Taints, Tolerations, and the Law of Affinity

Boundaries are mercy

Taints prevent accidental scheduling onto reserved nodes. Tolerations allow exceptions. Affinity expresses preference or requirement for co-location or separation.

Kubblai doctrine: boundaries are not hostility—they are the mechanism that preserves stability under growth.

Practical patterns

Use these patterns to keep your cluster legible.

• Dedicated node pools for stateful or latency-sensitive workloads.
• Taints for platform nodes; tolerations only for platform workloads.
• Anti-affinity or topology spread for replicas to avoid single-node failure.

Common failure modes

Placement rules fail in predictable ways. Experienced operators recognize the pattern quickly.

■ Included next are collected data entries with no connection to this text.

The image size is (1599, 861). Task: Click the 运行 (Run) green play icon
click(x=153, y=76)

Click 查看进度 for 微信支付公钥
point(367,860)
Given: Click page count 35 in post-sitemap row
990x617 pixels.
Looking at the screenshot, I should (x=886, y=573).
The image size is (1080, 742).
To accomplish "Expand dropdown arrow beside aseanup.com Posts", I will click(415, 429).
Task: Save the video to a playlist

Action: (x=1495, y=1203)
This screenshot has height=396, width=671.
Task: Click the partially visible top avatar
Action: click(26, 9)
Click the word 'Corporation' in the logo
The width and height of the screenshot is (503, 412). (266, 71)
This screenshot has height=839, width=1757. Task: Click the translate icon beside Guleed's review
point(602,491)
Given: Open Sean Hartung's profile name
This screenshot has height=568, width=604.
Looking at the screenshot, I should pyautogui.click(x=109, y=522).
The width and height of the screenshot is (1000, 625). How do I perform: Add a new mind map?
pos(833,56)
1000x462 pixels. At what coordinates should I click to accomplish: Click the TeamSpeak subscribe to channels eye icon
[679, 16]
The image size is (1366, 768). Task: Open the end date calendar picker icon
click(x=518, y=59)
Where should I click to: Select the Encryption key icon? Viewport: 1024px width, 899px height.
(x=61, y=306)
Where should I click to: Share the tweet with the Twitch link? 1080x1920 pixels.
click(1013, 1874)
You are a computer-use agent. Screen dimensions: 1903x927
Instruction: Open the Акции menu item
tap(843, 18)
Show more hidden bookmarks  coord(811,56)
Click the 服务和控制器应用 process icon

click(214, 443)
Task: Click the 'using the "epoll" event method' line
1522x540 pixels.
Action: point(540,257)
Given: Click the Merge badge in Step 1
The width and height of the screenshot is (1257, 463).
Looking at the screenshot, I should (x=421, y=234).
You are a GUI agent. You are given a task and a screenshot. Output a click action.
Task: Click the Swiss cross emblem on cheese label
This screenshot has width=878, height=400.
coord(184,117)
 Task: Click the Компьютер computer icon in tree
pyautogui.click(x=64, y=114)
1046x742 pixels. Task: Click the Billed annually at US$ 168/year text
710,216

• Hard affinity + small clusters = permanent Pending during maintenance.
• Overly strict anti-affinity = inability to scale during incident response.
• Taints without clear ownership = ‘mysterious’ scheduling failures across teams.
• Topology constraints misaligned with labels = false sense of resilience.

Diagnostics discipline

When scheduling fails, Kubernetes will tell you why. Read the events; they contain the constraint evaluation narrative.

If you see ‘0/… nodes available’ and you don’t know which predicate is failing, you are operating without a map.

Stewardship

Placement rules are governance. They should be reviewed like policy: documented, versioned, and owned. Otherwise they calcify into folklore.

Treat the scheduler as a shared institution, not a personal tool.